W miejscowości Białęgi w powiecie poznańskim wykryto kolejny przypadek afrykańskiego pomoru świń (ASF). Obszar został objęty strefą różową, ale zagrożone są trzy duże hodowle trzody chlewnej, które znajdują się w okolicy.
Jak informuje portal “tygodnik-rolniczy” ognisko wykryto w gospodarstwie ekologicznym w Białęgach w gminie Murowana Goślina, gdzie zwierzęta były hodowane w zagrodzie na powietrzu. Stado liczyło kilkanaście sztuk. Gospodarstwo zostało już objęte strefą różową.
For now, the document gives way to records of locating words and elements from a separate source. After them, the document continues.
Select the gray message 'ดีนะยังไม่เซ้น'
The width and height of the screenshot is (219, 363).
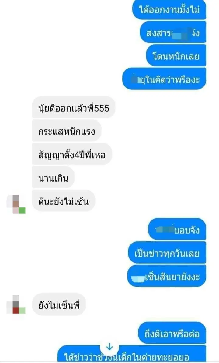point(63,201)
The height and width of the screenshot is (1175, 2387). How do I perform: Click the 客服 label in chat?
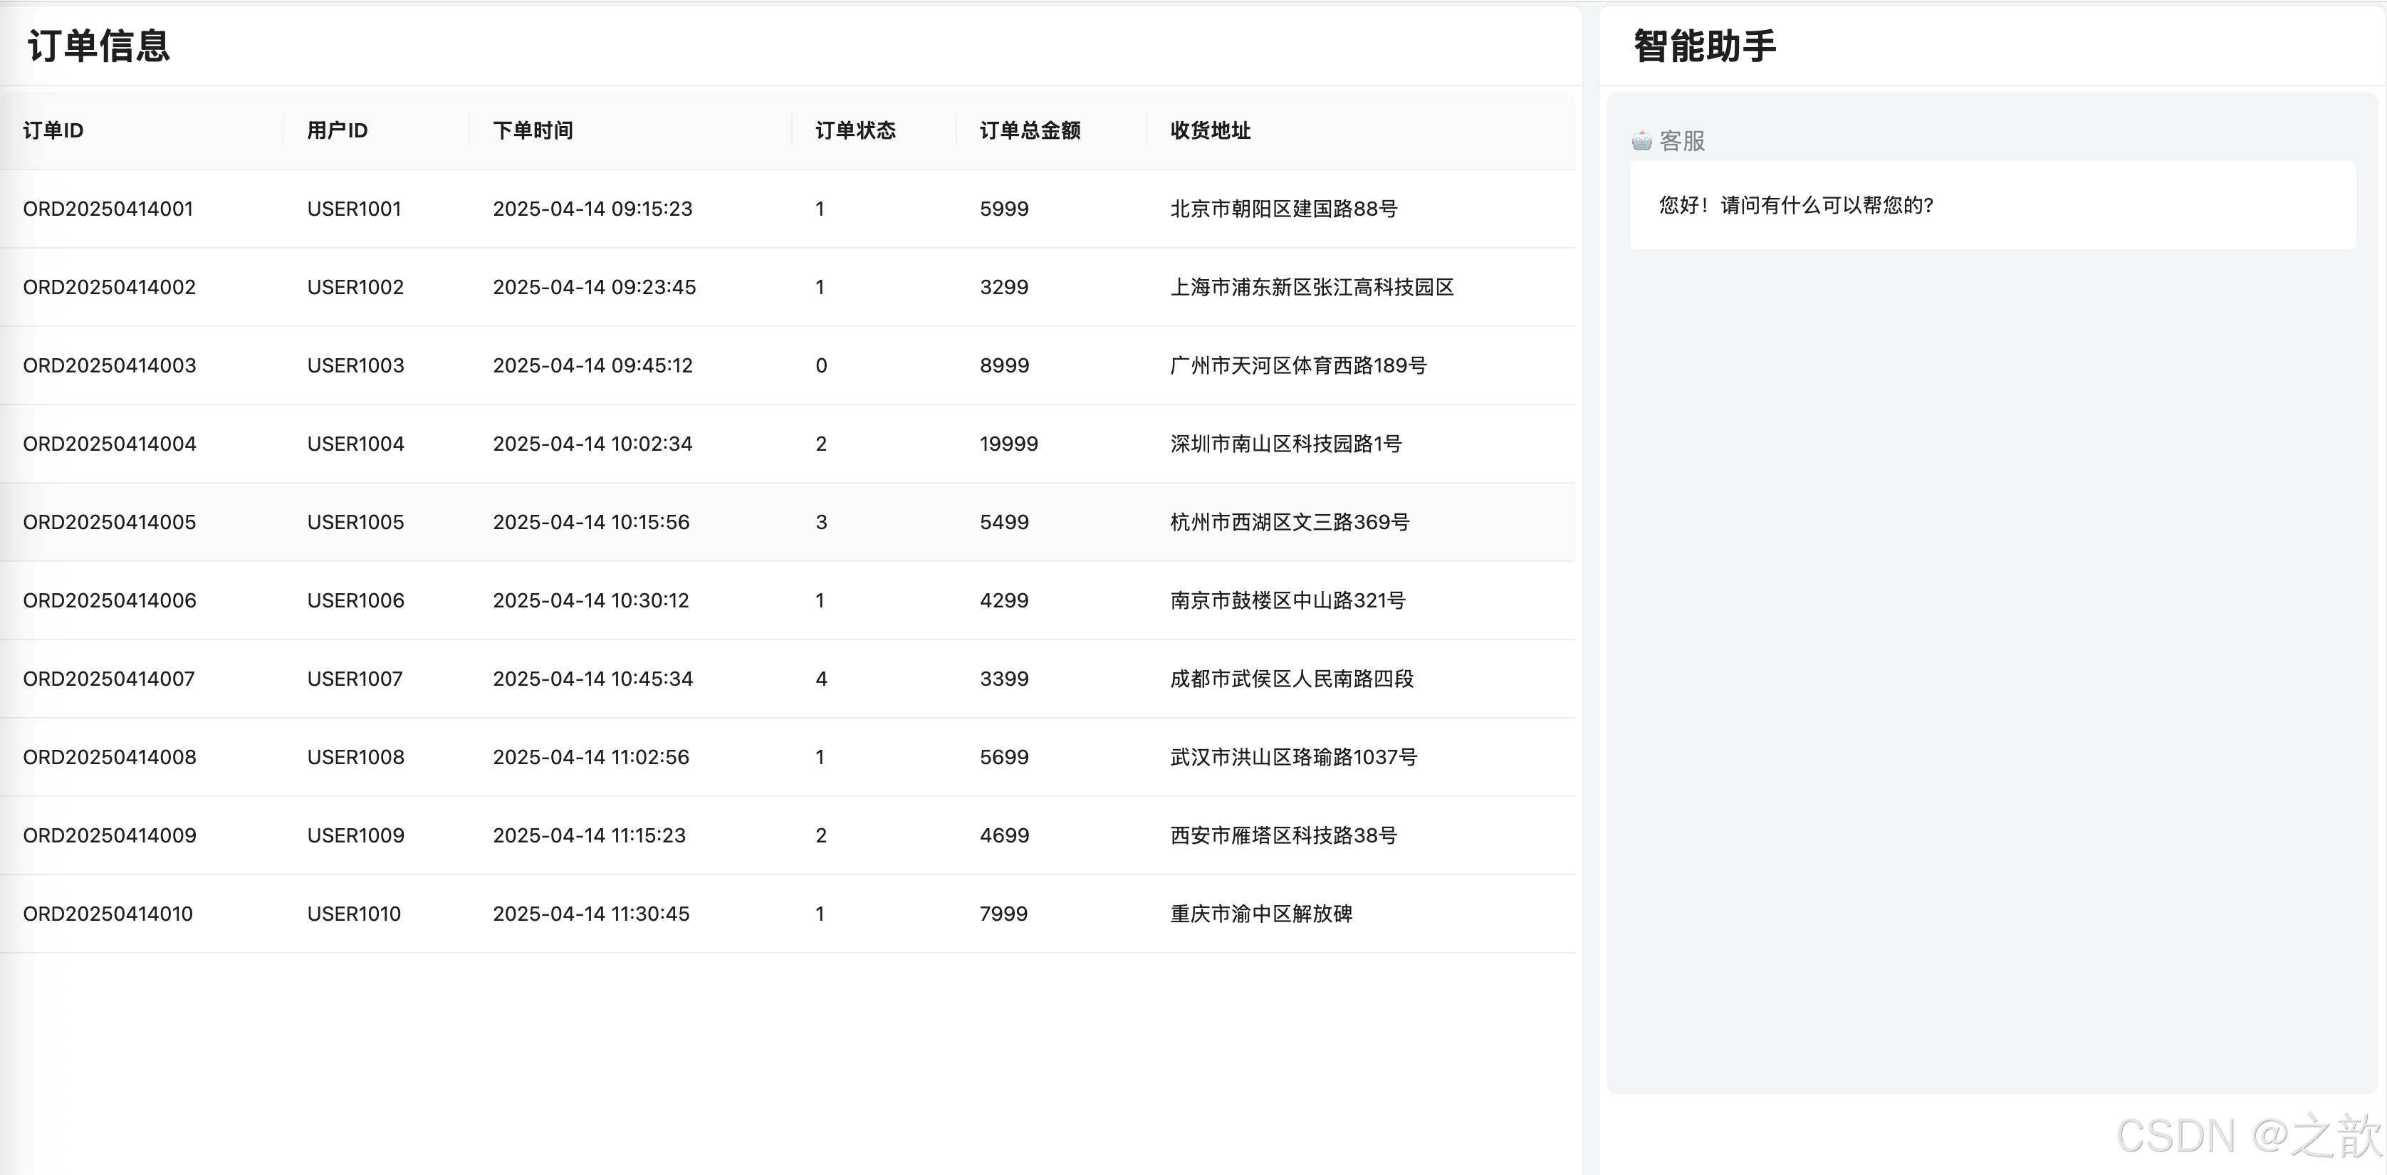coord(1682,141)
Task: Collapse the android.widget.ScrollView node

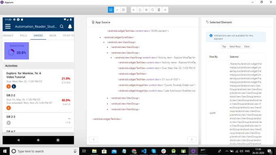Action: click(100, 37)
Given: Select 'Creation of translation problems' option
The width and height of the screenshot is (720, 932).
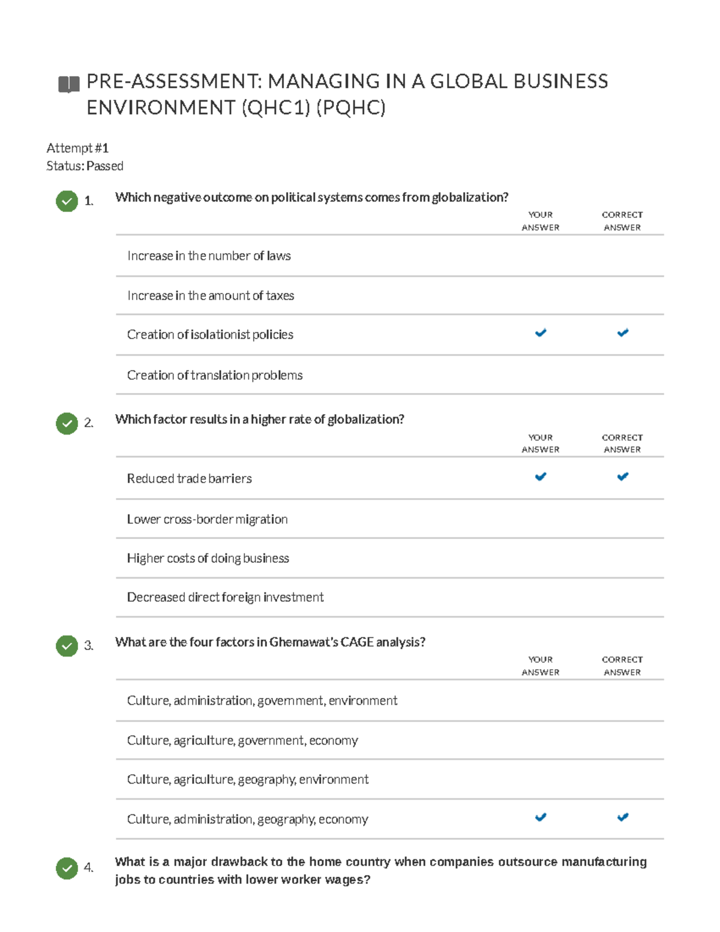Looking at the screenshot, I should click(215, 376).
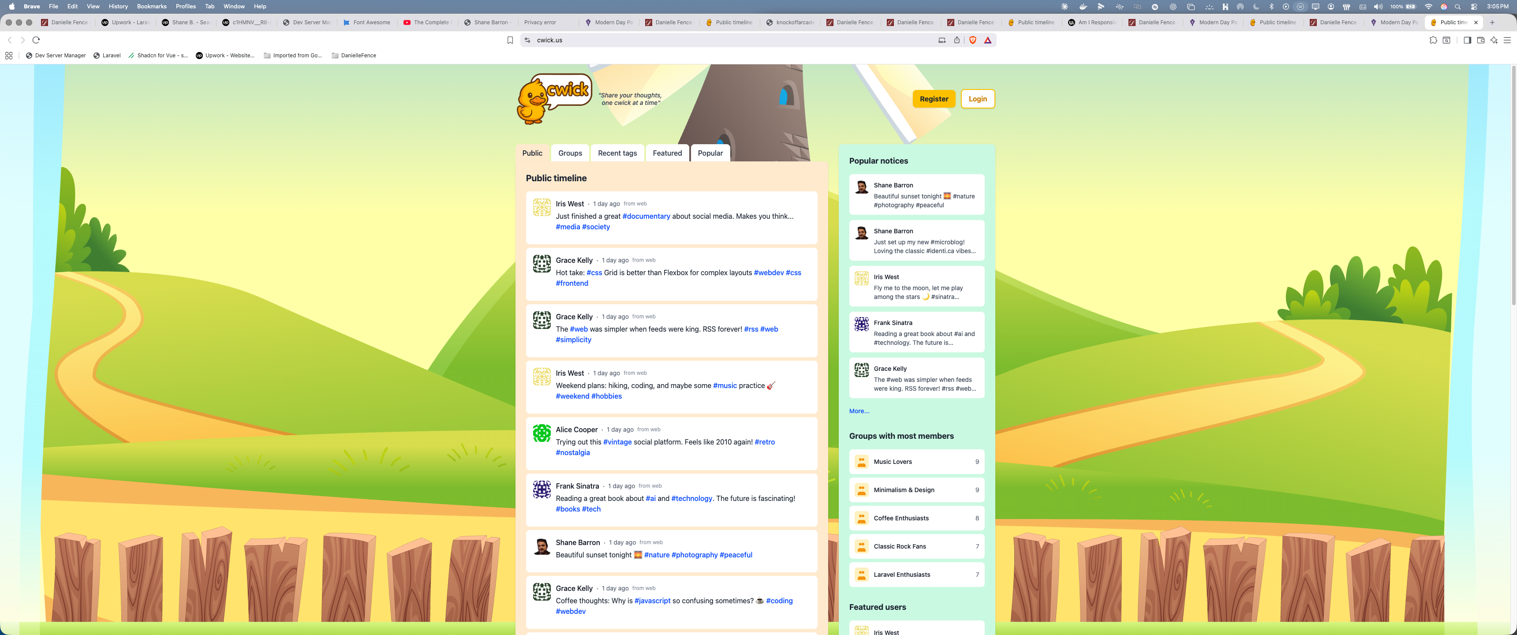
Task: Open the Brave hamburger menu
Action: click(x=1507, y=40)
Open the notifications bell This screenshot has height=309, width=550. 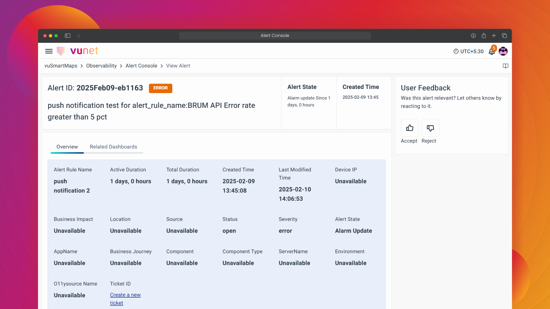tap(492, 52)
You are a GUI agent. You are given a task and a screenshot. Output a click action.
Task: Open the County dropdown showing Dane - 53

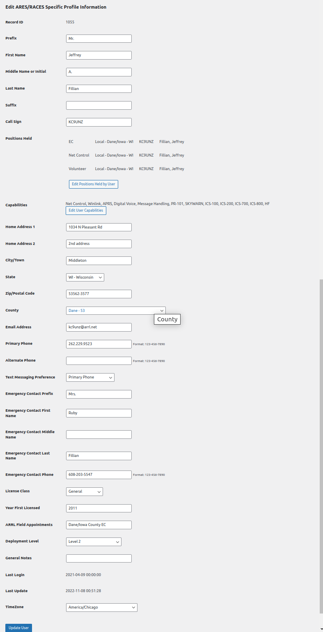pos(115,311)
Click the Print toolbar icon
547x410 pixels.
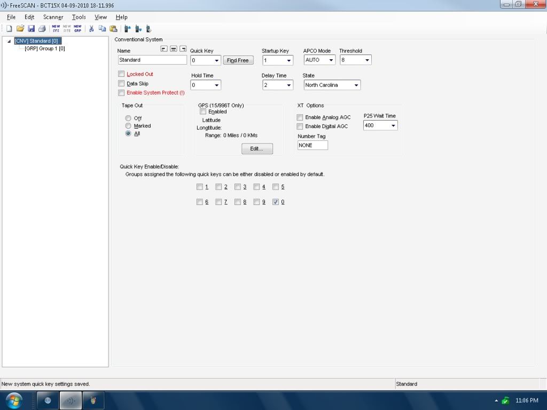[42, 28]
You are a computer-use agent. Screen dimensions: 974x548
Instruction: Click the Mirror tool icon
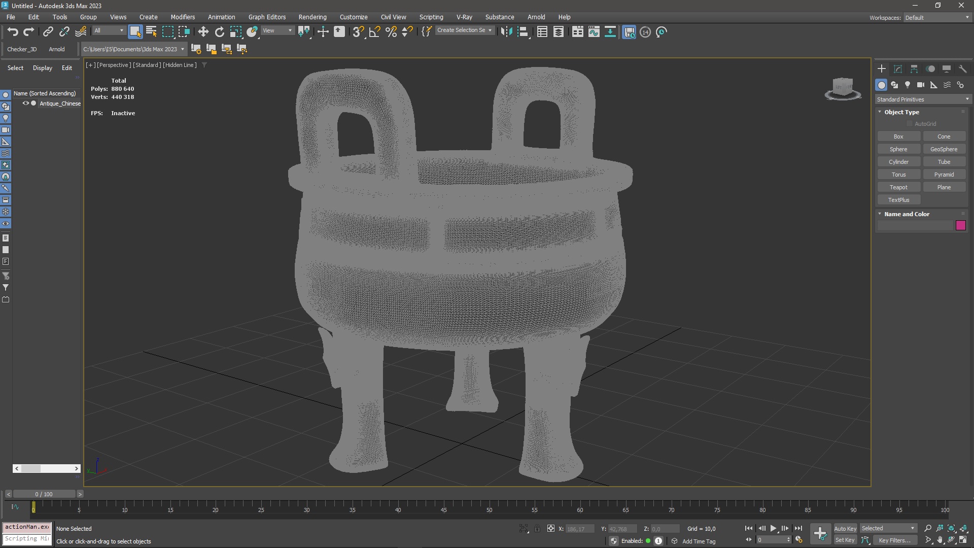coord(506,32)
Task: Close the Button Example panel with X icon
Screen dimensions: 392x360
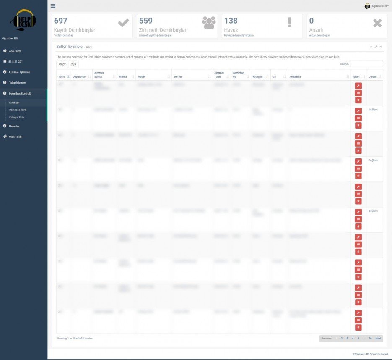Action: pyautogui.click(x=381, y=47)

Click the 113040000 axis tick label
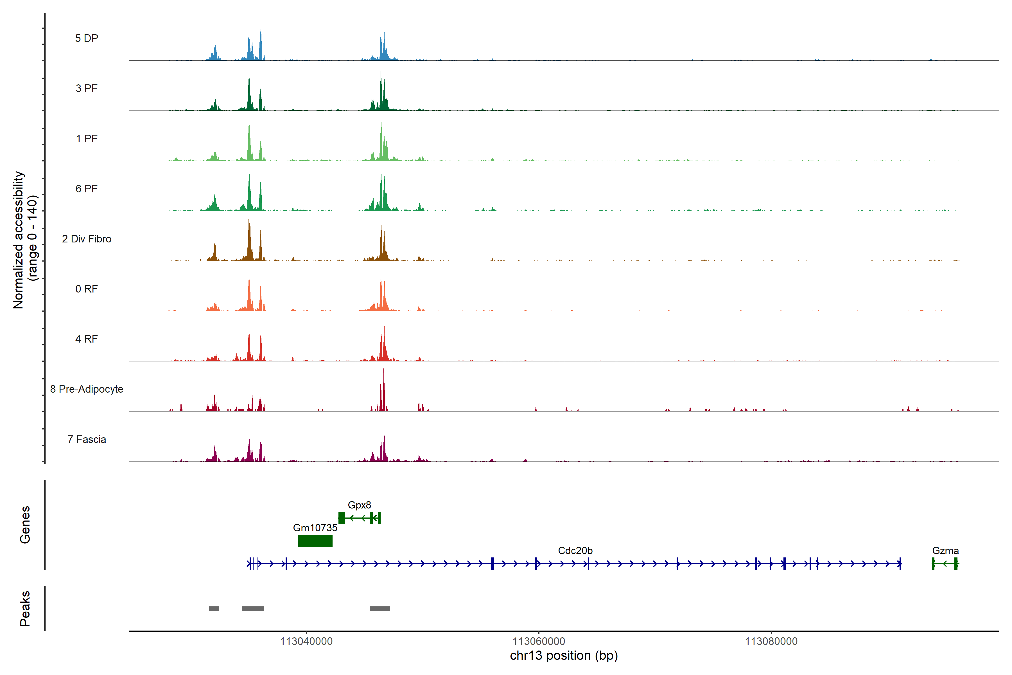(x=306, y=641)
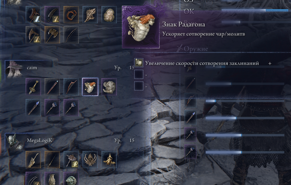The width and height of the screenshot is (291, 185).
Task: Pick the clay jar item in bottom row
Action: coord(52,179)
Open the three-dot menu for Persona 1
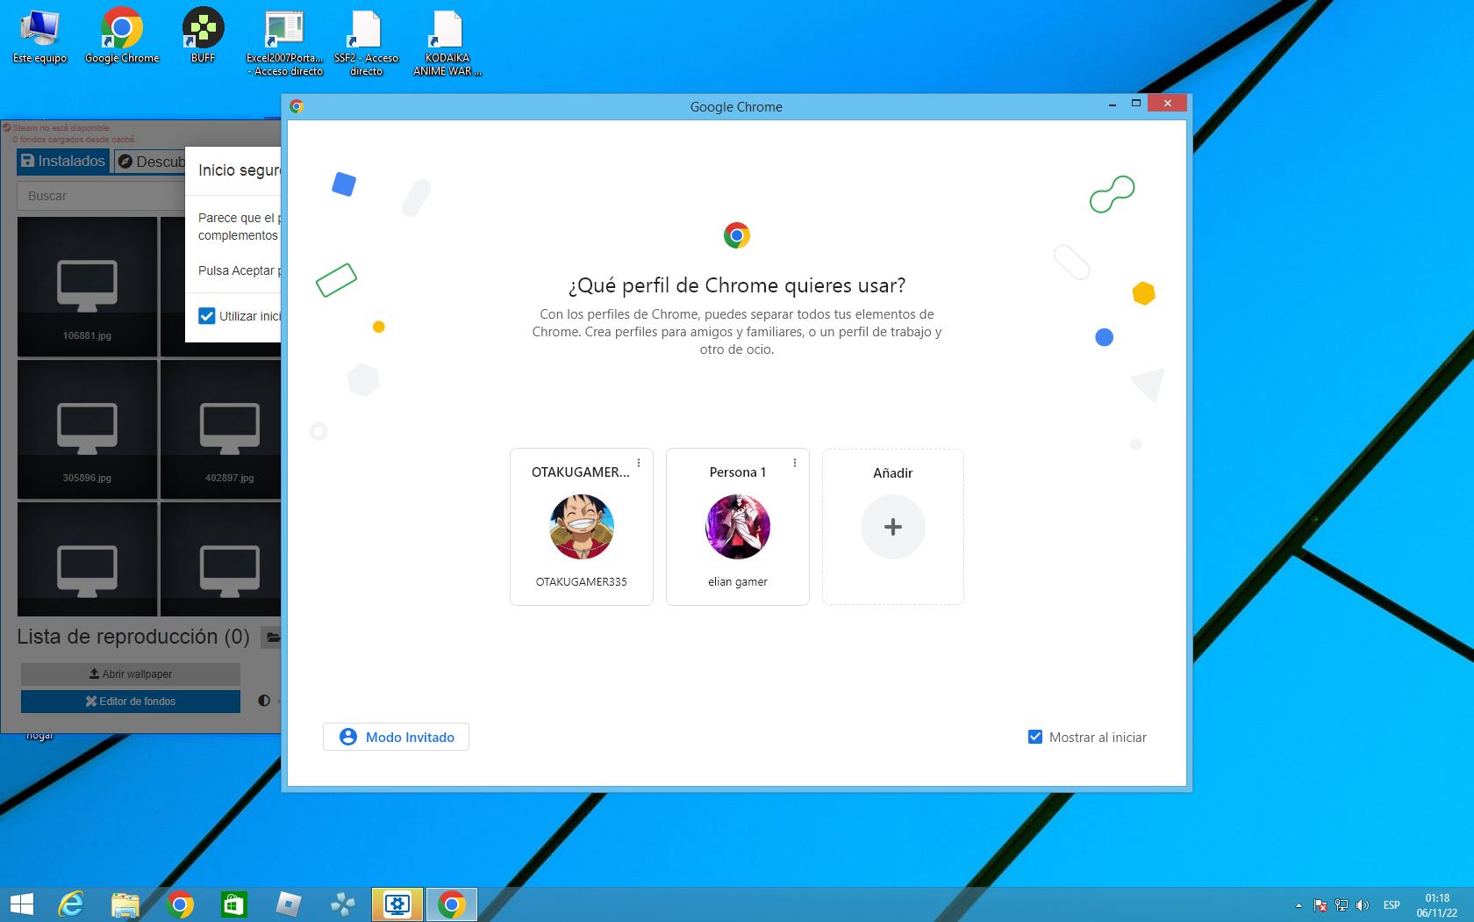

Jak powiedział portalowi Grzegorz Wegiera, Powiatowy Lekarz Weterynarii w Poznaniu, w gospodarstwie była wdrożona pełna asekuracja. Wirus został więc prawdopodobnie przeniesiony przez ptaki krukowate, skoro hodowla odbywała się na powietrzu.
To 17. ognisko ASF w Polsce, które jest też dużym zagrożeniem dla okolicy mimo wprowadzonych ograniczeń. Bo w odległości około 3 kilometrów, w Mściszewie, znajdują się duże fermy trzody chlewnej.